Dataset excerpt
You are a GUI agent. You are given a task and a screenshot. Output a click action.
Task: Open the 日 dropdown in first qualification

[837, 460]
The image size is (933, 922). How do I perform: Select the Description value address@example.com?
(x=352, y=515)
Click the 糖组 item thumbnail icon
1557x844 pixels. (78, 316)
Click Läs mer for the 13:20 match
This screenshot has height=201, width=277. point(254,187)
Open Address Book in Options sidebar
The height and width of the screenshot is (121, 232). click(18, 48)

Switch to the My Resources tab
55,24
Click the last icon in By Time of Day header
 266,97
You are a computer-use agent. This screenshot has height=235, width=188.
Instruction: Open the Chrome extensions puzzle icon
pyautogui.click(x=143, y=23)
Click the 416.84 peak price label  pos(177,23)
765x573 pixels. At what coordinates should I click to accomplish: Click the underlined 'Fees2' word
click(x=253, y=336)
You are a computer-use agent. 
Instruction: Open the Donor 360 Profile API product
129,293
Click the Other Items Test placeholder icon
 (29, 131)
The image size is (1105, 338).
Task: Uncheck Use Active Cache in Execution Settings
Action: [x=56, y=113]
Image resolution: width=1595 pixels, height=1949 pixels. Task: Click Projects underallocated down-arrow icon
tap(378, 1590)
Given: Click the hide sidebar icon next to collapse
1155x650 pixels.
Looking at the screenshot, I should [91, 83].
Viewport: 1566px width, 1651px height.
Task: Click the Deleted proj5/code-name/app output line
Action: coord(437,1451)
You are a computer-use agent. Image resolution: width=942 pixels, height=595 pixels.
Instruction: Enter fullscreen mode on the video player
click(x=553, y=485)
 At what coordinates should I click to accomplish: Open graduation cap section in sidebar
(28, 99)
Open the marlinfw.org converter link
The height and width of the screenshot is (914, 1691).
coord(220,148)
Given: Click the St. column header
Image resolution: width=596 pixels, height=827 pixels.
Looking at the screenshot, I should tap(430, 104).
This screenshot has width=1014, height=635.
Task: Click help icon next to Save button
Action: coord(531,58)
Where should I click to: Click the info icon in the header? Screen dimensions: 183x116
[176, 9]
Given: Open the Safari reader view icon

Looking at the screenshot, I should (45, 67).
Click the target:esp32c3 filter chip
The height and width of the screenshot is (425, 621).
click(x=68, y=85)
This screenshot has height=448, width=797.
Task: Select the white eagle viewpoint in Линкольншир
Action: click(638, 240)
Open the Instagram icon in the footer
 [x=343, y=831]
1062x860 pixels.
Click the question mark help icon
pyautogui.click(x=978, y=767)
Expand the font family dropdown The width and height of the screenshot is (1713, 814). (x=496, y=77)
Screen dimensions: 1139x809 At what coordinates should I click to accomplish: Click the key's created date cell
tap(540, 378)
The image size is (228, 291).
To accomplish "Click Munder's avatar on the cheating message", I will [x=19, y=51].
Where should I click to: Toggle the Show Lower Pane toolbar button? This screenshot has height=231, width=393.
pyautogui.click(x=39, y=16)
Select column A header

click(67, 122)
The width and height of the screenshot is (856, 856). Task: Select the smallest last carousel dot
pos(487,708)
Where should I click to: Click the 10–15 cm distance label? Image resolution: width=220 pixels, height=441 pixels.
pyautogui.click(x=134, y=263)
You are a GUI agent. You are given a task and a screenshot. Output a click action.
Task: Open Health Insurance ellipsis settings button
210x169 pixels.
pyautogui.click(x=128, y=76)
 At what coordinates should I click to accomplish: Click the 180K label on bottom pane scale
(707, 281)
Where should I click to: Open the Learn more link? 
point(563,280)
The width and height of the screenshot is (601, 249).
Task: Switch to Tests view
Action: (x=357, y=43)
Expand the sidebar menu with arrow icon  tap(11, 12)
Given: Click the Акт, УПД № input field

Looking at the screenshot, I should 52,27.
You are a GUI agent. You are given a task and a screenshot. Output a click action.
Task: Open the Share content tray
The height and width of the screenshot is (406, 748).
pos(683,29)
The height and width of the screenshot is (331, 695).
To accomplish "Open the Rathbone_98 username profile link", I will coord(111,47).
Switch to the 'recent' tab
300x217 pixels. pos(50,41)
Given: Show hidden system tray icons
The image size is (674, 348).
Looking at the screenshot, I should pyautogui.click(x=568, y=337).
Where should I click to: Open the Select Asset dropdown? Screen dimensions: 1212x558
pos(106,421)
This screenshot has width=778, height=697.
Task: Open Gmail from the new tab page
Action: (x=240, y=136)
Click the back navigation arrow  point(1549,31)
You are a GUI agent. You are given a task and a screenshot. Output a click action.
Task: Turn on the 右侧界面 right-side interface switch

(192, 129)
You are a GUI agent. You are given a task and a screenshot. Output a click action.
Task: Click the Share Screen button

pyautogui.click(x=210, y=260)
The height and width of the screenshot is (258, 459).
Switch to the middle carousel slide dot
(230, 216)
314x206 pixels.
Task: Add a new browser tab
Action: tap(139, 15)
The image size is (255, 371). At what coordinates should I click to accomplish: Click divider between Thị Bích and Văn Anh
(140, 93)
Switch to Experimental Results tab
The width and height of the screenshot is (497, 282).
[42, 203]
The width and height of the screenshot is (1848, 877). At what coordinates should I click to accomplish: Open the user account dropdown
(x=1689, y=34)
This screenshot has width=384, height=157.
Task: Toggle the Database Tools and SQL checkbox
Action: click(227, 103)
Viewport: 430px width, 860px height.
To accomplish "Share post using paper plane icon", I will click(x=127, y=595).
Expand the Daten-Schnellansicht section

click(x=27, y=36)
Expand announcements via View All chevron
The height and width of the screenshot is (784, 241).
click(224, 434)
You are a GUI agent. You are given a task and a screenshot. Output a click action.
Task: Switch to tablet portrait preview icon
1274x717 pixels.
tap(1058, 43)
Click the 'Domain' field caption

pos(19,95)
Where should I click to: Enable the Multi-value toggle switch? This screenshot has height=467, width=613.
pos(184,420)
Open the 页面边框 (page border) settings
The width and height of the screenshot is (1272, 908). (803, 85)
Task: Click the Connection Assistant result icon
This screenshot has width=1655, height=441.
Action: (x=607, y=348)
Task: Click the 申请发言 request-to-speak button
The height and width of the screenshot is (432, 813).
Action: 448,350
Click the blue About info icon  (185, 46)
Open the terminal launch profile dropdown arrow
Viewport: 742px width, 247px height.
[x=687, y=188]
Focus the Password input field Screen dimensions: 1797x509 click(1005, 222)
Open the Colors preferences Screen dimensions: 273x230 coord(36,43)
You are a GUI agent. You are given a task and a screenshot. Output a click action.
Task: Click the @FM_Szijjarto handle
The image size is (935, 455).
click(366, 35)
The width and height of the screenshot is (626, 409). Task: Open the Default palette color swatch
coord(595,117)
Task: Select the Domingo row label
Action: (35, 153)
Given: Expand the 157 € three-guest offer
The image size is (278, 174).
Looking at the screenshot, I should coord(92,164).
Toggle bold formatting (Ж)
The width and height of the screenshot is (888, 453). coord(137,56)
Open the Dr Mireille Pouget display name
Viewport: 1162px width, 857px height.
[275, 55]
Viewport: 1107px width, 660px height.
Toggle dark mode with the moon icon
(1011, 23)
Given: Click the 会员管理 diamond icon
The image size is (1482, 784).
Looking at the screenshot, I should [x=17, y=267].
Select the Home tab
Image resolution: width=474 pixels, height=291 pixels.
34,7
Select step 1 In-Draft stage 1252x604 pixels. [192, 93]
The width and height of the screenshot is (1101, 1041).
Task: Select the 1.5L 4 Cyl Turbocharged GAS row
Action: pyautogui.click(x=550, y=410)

# Task to complete
Can you write out the lines of the excerpt word for word, beginning at the line that contains "Expand the sidebar" and stopping after the line that contains "click(224, 434)"?

# Result of the exercise
Expand the sidebar menu with arrow icon  tap(11, 12)
Given: Click the Акт, УПД № input field

Looking at the screenshot, I should 52,27.
You are a GUI agent. You are given a task and a screenshot. Output a click action.
Task: Open the Share content tray
The height and width of the screenshot is (406, 748).
pos(683,29)
The height and width of the screenshot is (331, 695).
To accomplish "Open the Rathbone_98 username profile link", I will coord(111,47).
Switch to the 'recent' tab
300x217 pixels. pos(50,41)
Given: Show hidden system tray icons
The image size is (674, 348).
Looking at the screenshot, I should pyautogui.click(x=568, y=337).
Where should I click to: Open the Select Asset dropdown? Screen dimensions: 1212x558
pos(106,421)
This screenshot has width=778, height=697.
Task: Open Gmail from the new tab page
Action: (x=240, y=136)
Click the back navigation arrow  point(1549,31)
You are a GUI agent. You are given a task and a screenshot. Output a click action.
Task: Turn on the 右侧界面 right-side interface switch

(192, 129)
You are a GUI agent. You are given a task and a screenshot. Output a click action.
Task: Click the Share Screen button

pyautogui.click(x=210, y=260)
The height and width of the screenshot is (258, 459).
Switch to the middle carousel slide dot
(230, 216)
314x206 pixels.
Task: Add a new browser tab
Action: tap(139, 15)
The image size is (255, 371). At what coordinates should I click to accomplish: Click divider between Thị Bích and Văn Anh
(140, 93)
Switch to Experimental Results tab
The width and height of the screenshot is (497, 282).
[42, 203]
The width and height of the screenshot is (1848, 877). At what coordinates should I click to accomplish: Open the user account dropdown
(x=1689, y=34)
This screenshot has width=384, height=157.
Task: Toggle the Database Tools and SQL checkbox
Action: click(227, 103)
Viewport: 430px width, 860px height.
To accomplish "Share post using paper plane icon", I will click(x=127, y=595).
Expand the Daten-Schnellansicht section

click(x=27, y=36)
Expand announcements via View All chevron
The height and width of the screenshot is (784, 241).
click(224, 434)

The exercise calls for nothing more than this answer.